С жадностью до смерти изголодавшегося человека, нежданно-негаданно оказавшегося на роскошном пиру, она узнавала о событиях, которые от нее годами скрывали тюремщики. Ксентрай сообщил о разгроме англичан под Сен-Дени, о взятии других городов. Рассказал, как попал в плен к англичанам на два года, пытаясь захватить Бедфорда в плен. Как его отвезли в Англию. Он думал, что уже не вернется! Там-то он и повидал Карла Орлеанского. Герцог создал в Лондоне свой маленький французский двор и крошечную академию наук, переправив на остров всю свою библиотеку.
– А на сердце его, Жанна, черным-черно, – добавил рыцарь. – Двадцать один год в плену – это настоящий ад!
Потон рассказал, что Рене Анжуйский пятый год томится в плену в Дижоне, а его юная супруга, оказавшись ловким и мудрым администратором, ведет войны за своего мужа и вот уже пять лет собирает за него выкуп. Ах, если бы Жанна была в том бою при Буленьвилле! Увидев ее, французы бы победили! Робер де Бодрикур едва спасся бегством из этой битвы, теперь над ним посмеиваются, а сеньор де Барбазан, скрестивший в подкопе под Мелёном мечи с самим Генрихом Пятым Ланкастером, пал смертью храбрых! Много французов на радость англичанам погибло в той бесславной битве…
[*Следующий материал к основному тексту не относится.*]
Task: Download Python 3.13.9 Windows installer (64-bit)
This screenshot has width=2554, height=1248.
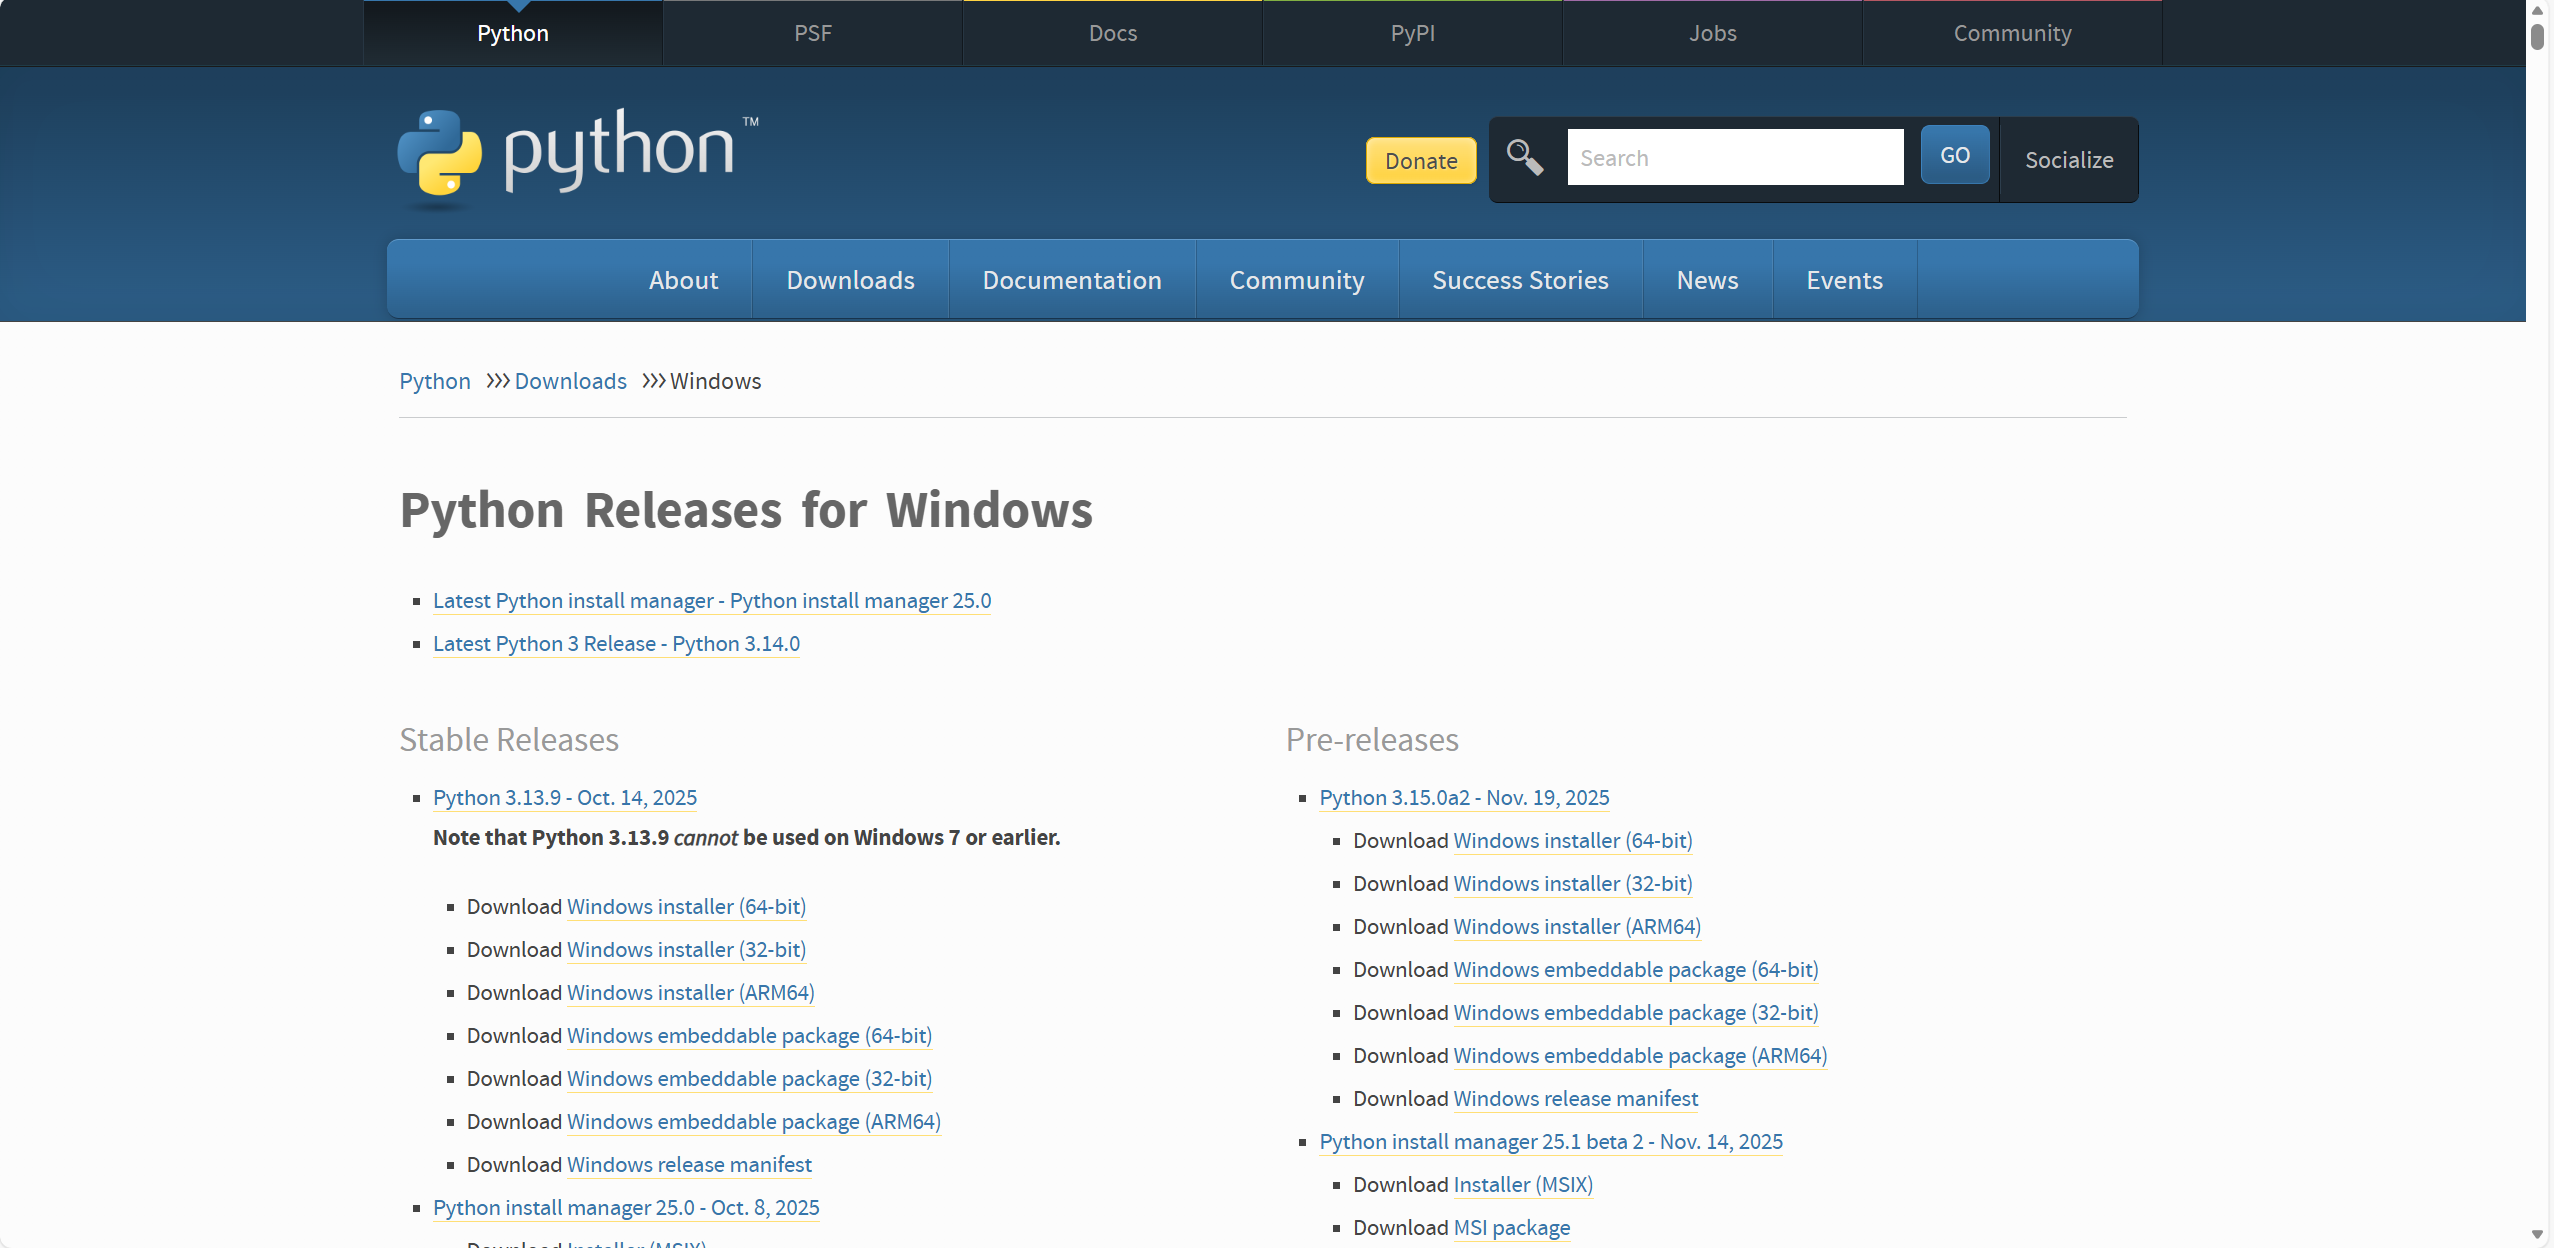Action: 686,907
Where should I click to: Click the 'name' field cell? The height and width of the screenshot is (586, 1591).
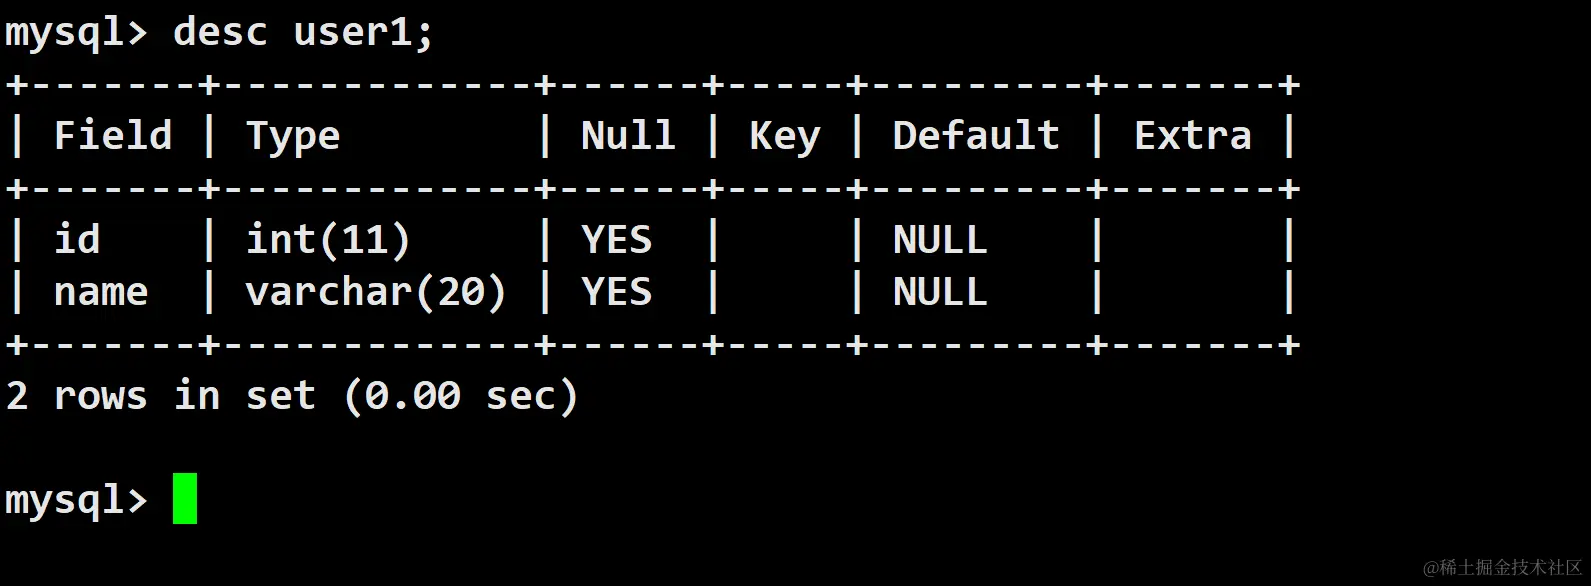coord(100,292)
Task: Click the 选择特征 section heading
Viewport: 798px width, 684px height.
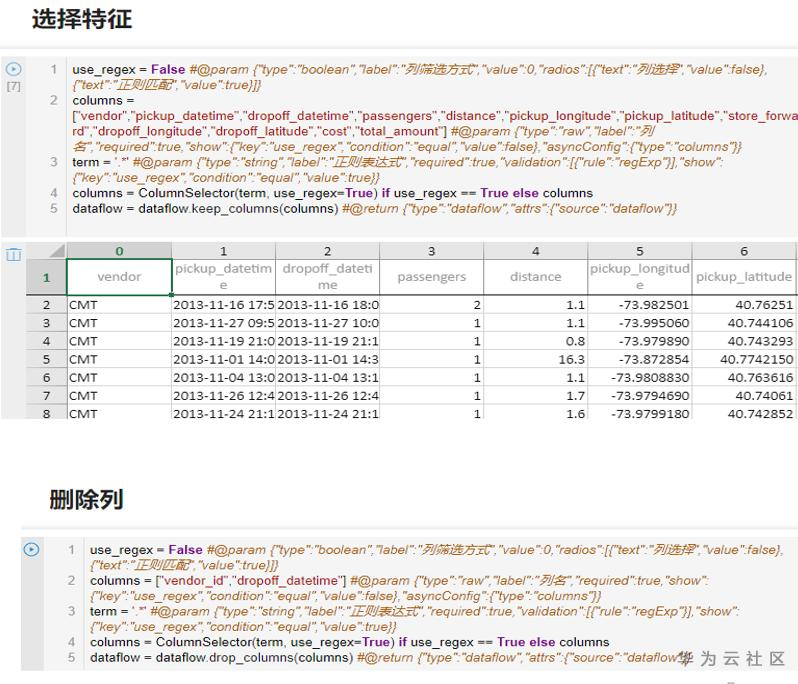Action: coord(82,19)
– Но как лорд Бедфорд допустил, чтобы меня, колдунью и еретичку, освободили? – погоняя коня, удивлялась Жанна.
– Он бы скорее дал убить себя, Жанна, чем позволил бы заклятому врагу всех англичан выйти на свободу, – с мрачной усмешкой отозвался Потон де Ксентрай. – Но его больше нет!
– Нет?!
– Он умер в прошлом году в Руане, в том самом замке, где держал тебя на цепях, как зверя.
Жанна ничего не ответила.
– И нет больше Изабеллы Баварской, твой матери, да хранит Господь ее душу, – сказал рыцарь. – Многих не стало за эти пять лет, Жанна!
Одна горная тропинка сменяла другую. Не всегда лунный свет серебрил дорогу. Темные леса то и дело все окутывали черной тенью. И только далекие скалы серебрились среди ночного мрака и ультрамарина снежными вершинами. Приближалась Лотарингия.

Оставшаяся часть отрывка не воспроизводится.